Task objective
Reproduce the items with "hidden icons" renamed to "overflow icons", keeping everything else unchanged. Leave out the pictures.

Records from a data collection
▼

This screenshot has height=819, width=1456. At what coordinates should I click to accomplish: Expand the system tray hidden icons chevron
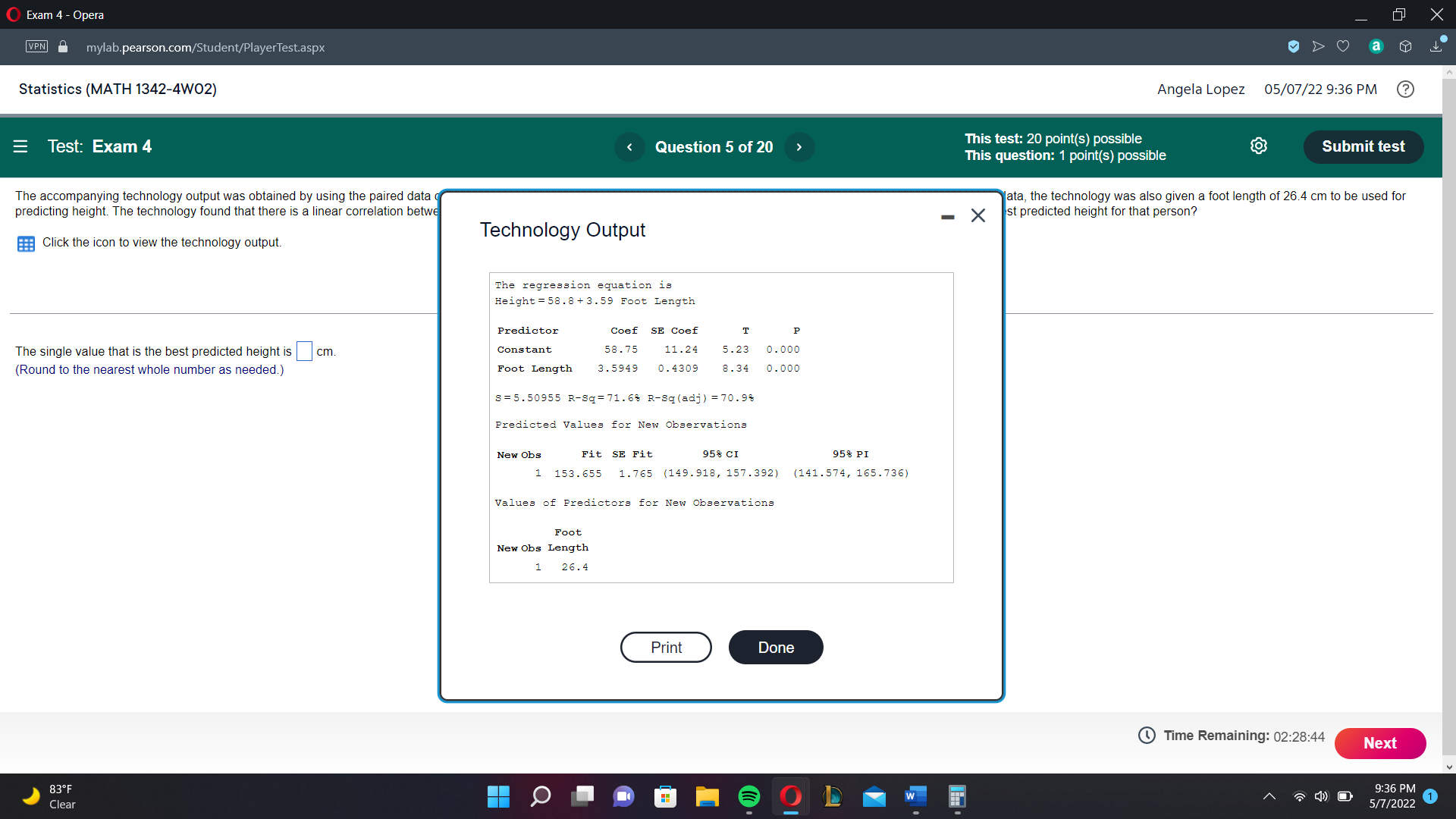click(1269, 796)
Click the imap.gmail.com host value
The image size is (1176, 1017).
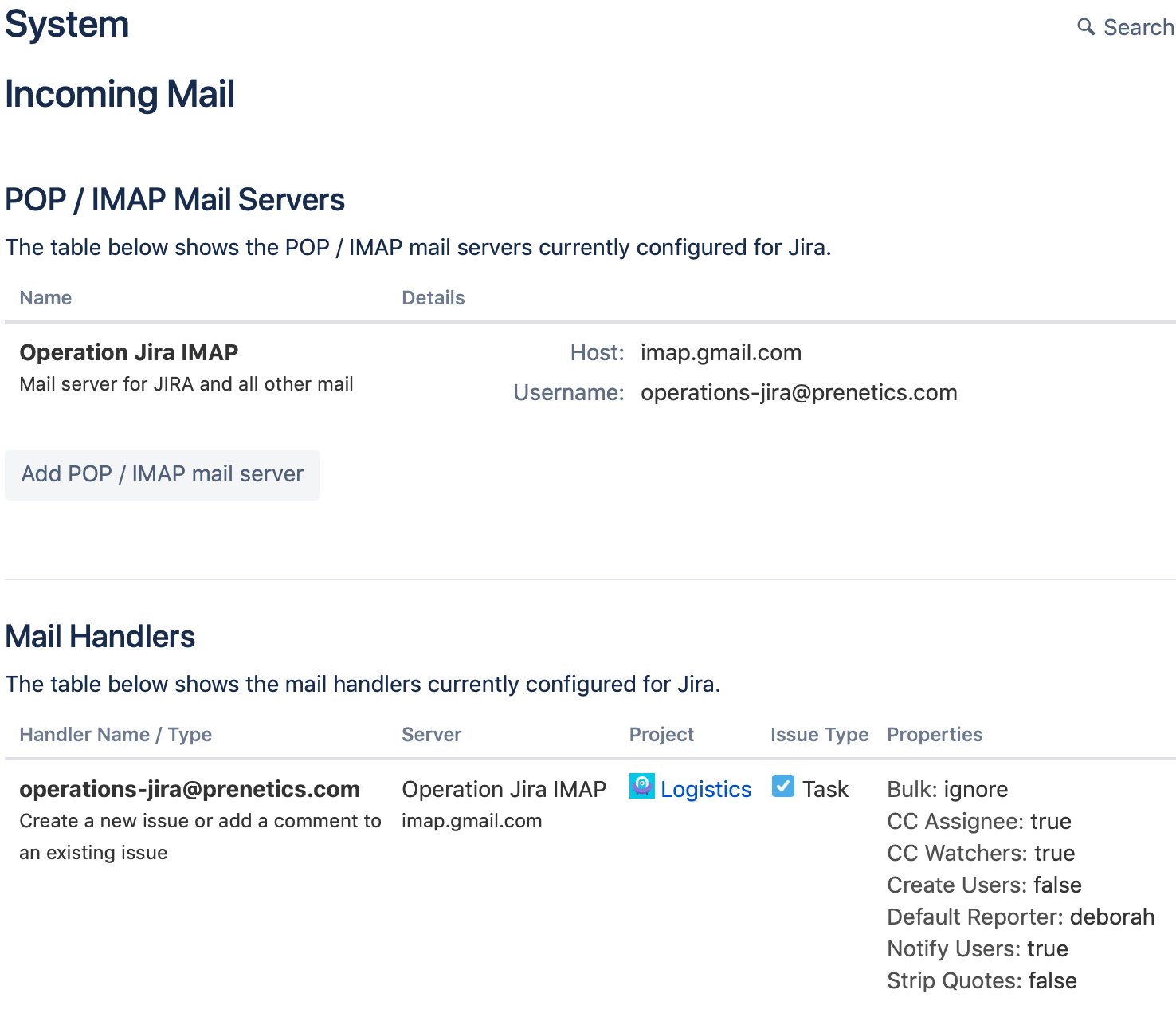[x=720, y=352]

▲

Exercise response
This screenshot has height=819, width=1456. At what coordinates should I click to accomplish: Expand the system tray overflow icons chevron
click(1269, 796)
Click the imap.gmail.com host value
The image size is (1176, 1017).
[x=720, y=352]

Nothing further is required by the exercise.